In 1950 he made his film debut. A violent account of racial hatred, NoWay Out, made him a hero in the Bahamas. The colonial government censored the film, and the protests that followed were catalyst to a political party and eventual overturn of British colonial rule.

Poitier became an understated spokesman for civil rights. Throughout the ’50s he made some of the most important and controversial movies of all time. Before civil rights were properly addressed in the United States, he raised questions of racial equality abroad.

He made Cry, The Beloved Country, which is about apartheid in South Africa. He confronted problems of racism, poverty and education at home in The Blackboard Jungle.

The Defiant Ones still stands firmly as a metaphor of race relations in mutual pursuit of freedom. The film is about two escaped prisoners, one black and one white, who are bound together by chains. The two must overcome issues of race in their struggle for freedom. Poitier was nominated for an Academy Award for the role.

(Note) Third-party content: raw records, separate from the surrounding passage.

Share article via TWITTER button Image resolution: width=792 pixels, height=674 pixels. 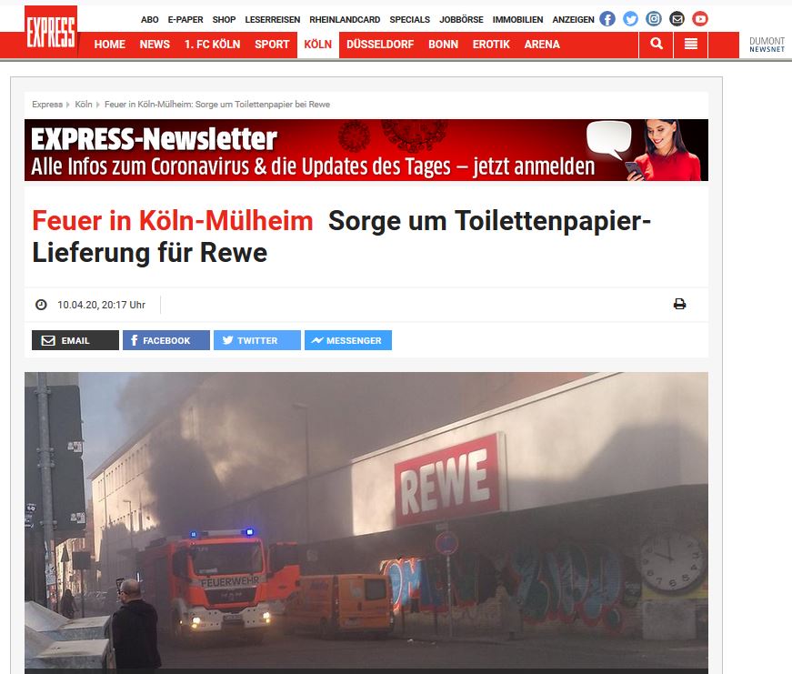(257, 340)
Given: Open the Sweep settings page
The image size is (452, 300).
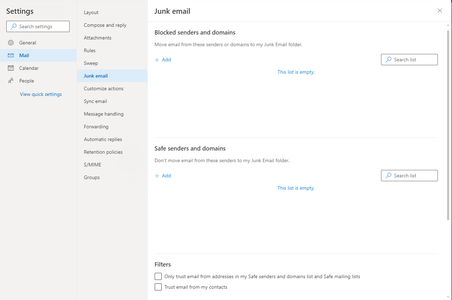Looking at the screenshot, I should (91, 63).
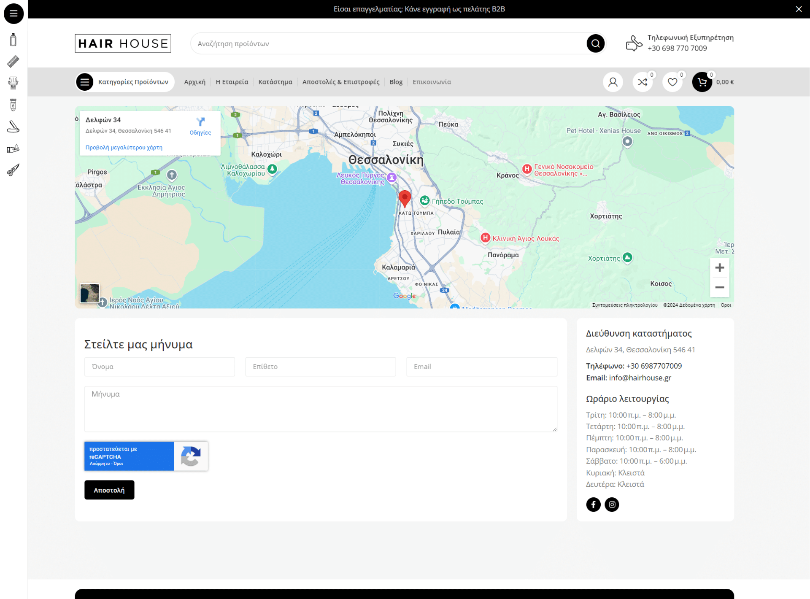The image size is (810, 599).
Task: Open Προβολή μεγαλύτερου χάρτη link
Action: click(x=124, y=148)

In 1962, A Raisin in the Sun was the first play by a black playwright to show on Broadway. Poitier returned to the stage as Walter Lee in Lorraine Hansberry’s insightful and moving reflection of black family life. He would re-create his role in the 1970 Hollywood adaptation of the play. In 1962, for his role in Lilies of the Field, the movie industry chose Poitier for its greatest award, making him the first black man to win an Academy Award for Best Actor. Before 2002, he was the only black American to win the award.

As Martin Luther King Jr. won the Nobel Prize and Thurgood Marshall was appointed to the Supreme Court, Poitier continued to examine and illuminate the problems of racial inequality through film.

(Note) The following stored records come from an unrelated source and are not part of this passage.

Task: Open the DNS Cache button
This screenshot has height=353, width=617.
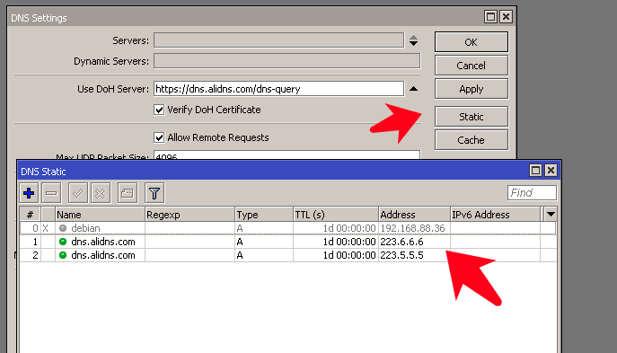Action: coord(471,140)
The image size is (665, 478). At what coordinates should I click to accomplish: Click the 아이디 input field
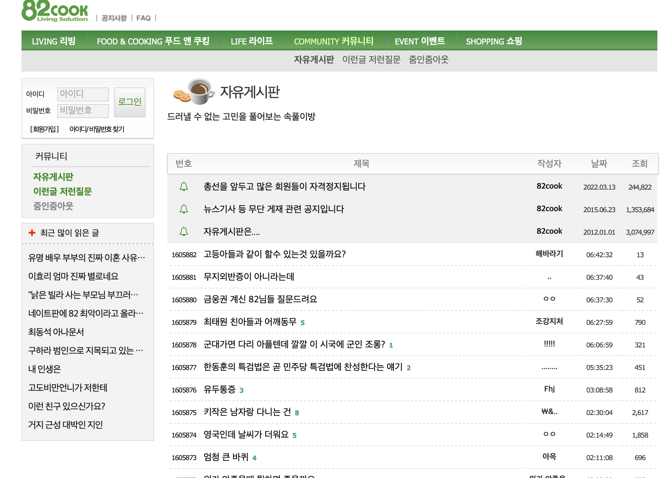(83, 94)
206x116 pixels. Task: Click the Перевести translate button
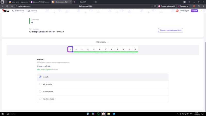[x=183, y=6]
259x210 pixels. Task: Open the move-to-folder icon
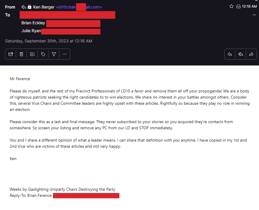pyautogui.click(x=32, y=54)

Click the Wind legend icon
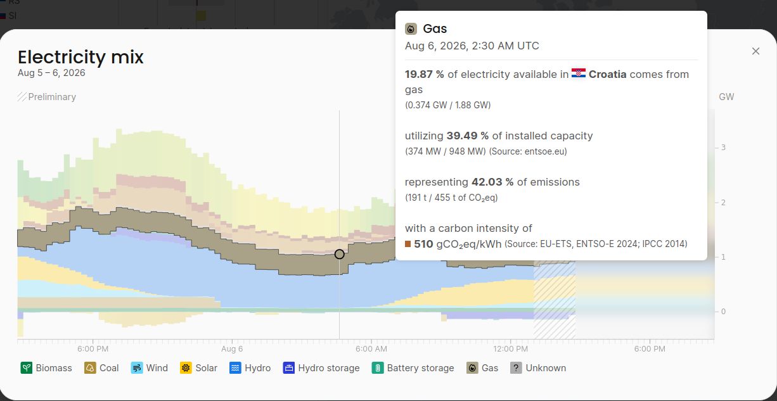tap(137, 368)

Poitier continued to address civil rights in his powerful portrayal of a black detective from the North trying to solve a murder in a Southern town in In the Heat of the Night.

With Patch of Blue and Guess Who’s Coming to Dinner, he focused on interracial romance. Guess Who’s Coming to Dinner was the first Hollywood movie about interracial romance that did not end tragically.

Following the assassination of Martin Luther King Jr. and Malcolm X, Poitier was criticized for being too passive. He set his acting aside and moved back to the Bahamas to assess his career. In 1988, after directing several films, he returned to acting in Shoot to Kill.

Nearly 50 years after Cry, The Beloved Country Poitier returned to the now apartheid-free South Africa, playing another hero for racial equality, Nelson Mandela, in the 1997 television documentary drama Mandela and DeKlerk.

At the 74th Annual Academy Awards last year, Poitier received the Honorary Award by the Board of Governors of the Academy of Motion Picture Arts and Sciences. Previous recipients include such film legends as Paul Newman, Sophia Loren, James Stewart and Henry Fonda.

Photography and videotaping will be allowed during the Student Forum. Photography using available light will be permitted only during the first 15 minutes of the evening lecture. Videotaping at the lecture will not be permitted.